I will be launched in water, and floated out to see. There might be people left on it, or
it might me anchored. The next thing is to see what will happen to a platform like that.
Will US coastguard or anyone else sink it? Are there going to be people who choose to live on it?
Is it going to possible to live on it?
When people going to be live on it, what are going to be the rules? Can we get along? Can they get along?
However, it seems to me, that there are lots of small boats out there. Some people live on those small boats.
The small boats go back and forth between land and another land. Small boats are in marinas..
In marinas there are communities.
Can there be a floating marina community built out there on sea?
I think, the first step is going to be a platform.
There might be some platforms out there already. There is that guy in Mexico,
who built a floating island out of plastic bottles. The first storm might destroy that island.
But until then it floats. There is at least one person is on it.
What to do out there on sea? A community of people would make it interesting enough to be be
bearable to stay out there. Are there going to be a community of people to make seasteading bearable?

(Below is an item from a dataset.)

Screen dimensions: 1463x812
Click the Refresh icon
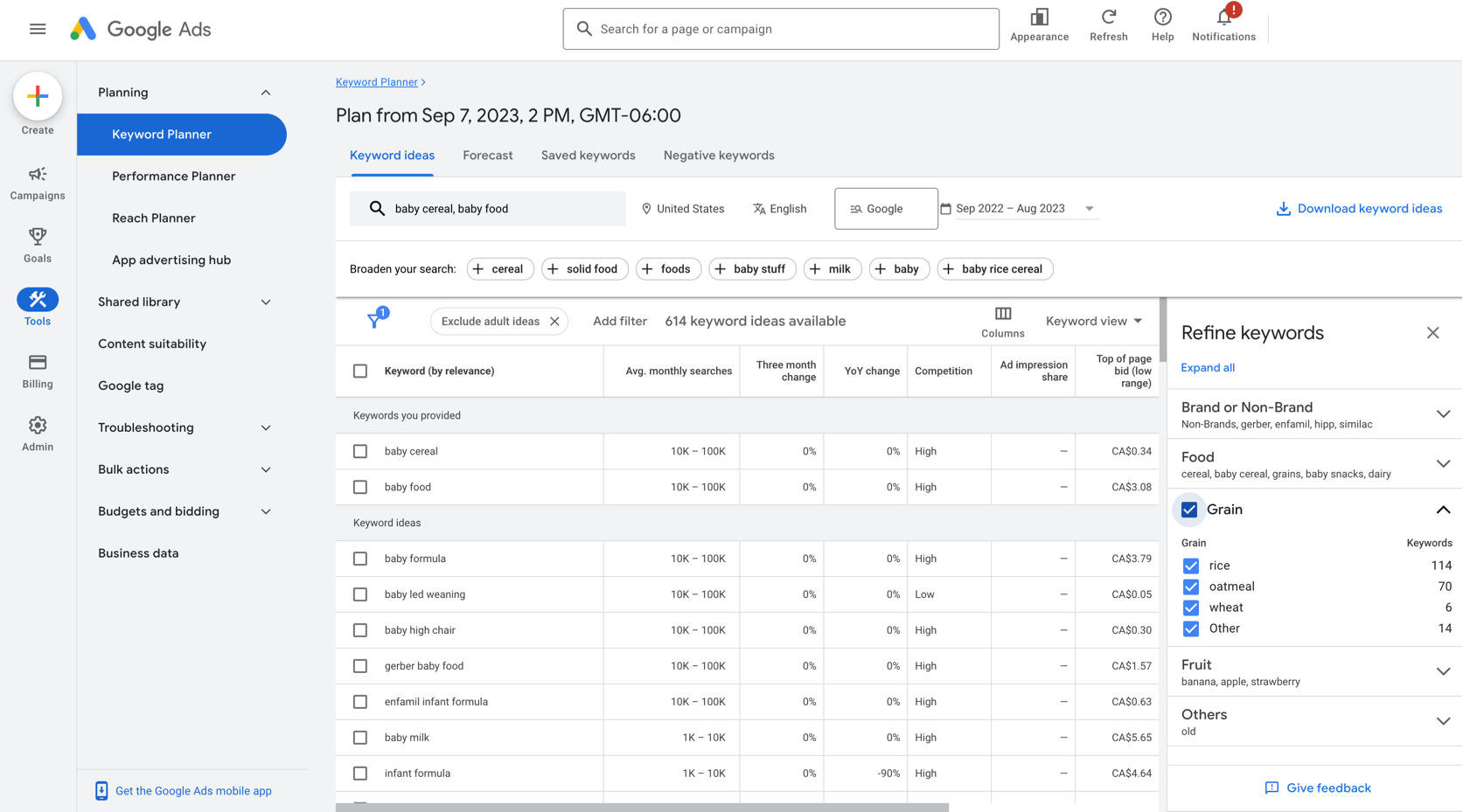[1108, 17]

There would have to be some standards and rules. Are there going to be enough people to agree?
How to do conflict resolution? There are some models, I guess. Not so specific, but there are,
etc… I hope it is not going to go the way Heaven’s Gate or Jim Jones went.

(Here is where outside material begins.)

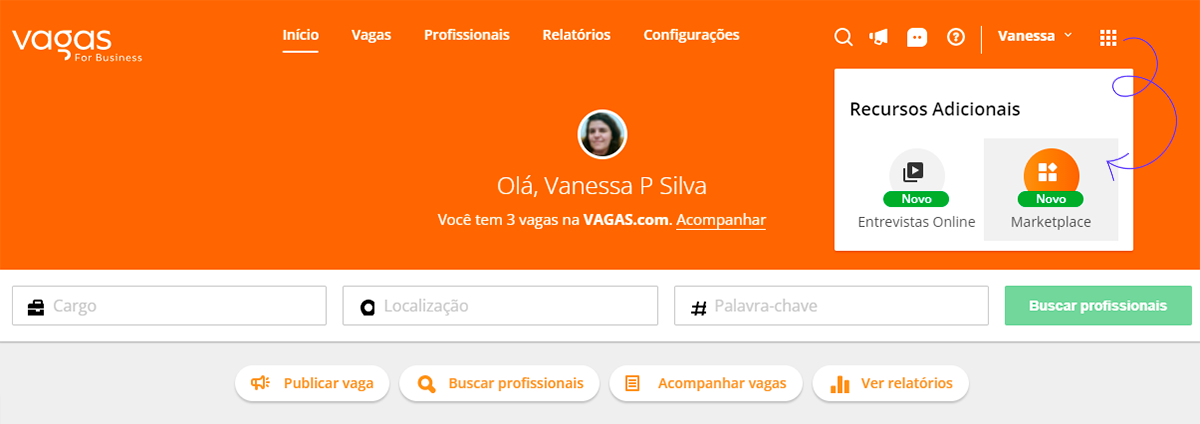Open the apps grid icon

Anyways, is anyone building a platform?
Community building seems to be the most important.
I saw a video about the Midway Islands, and the Midway Atoll National Wildlife Refuge.
Midway Atoll is an unorganized, unincorporated territory of the United States.
Midway Atoll, in common with all the Hawaiian Islands, receives substantial amounts of marine debris from the
Great Pacific Garbage Patch. Consisting of ninety percent plastic, this debris accumulates on the beaches of Midway.
This garbage represents a hazard to the bird population of the island.
Of the 1.5 million Laysan Albatrosses that inhabit Midway, nearly all are found to have plastic in their digestive system.
Approximately one-third of the chicks die.
How about to seastead close to there or on the island to collect the plastic garbage, and recycle the plastic into
seasteading platforms. And to save the albatross chicks. Yeaaaaaaaaaaaaaah. Well. Anyways.
The plastic garbage could be collected and, with concentrated solar light heated, to melt together into a large piece
of plastic and the albatrosses cannot swallow that. And may be, the large plastic piece would float too.
And may be seecreet/biorock can be grown around it and floated out into the ocean.
And, may be with more videos and awareness there could be some public pressure on the authorities to allow that.
The video: http://www.youtube.com/watch?v=gbqJ6FLfaJc&feature=player_detailpage
A web site about the islands: http://www.midwayisland.com/
The solution for something like this could be a positive publicity for seasteading, and this could build community also.
To pick up plastic on shore or in water before the albatross could eat it.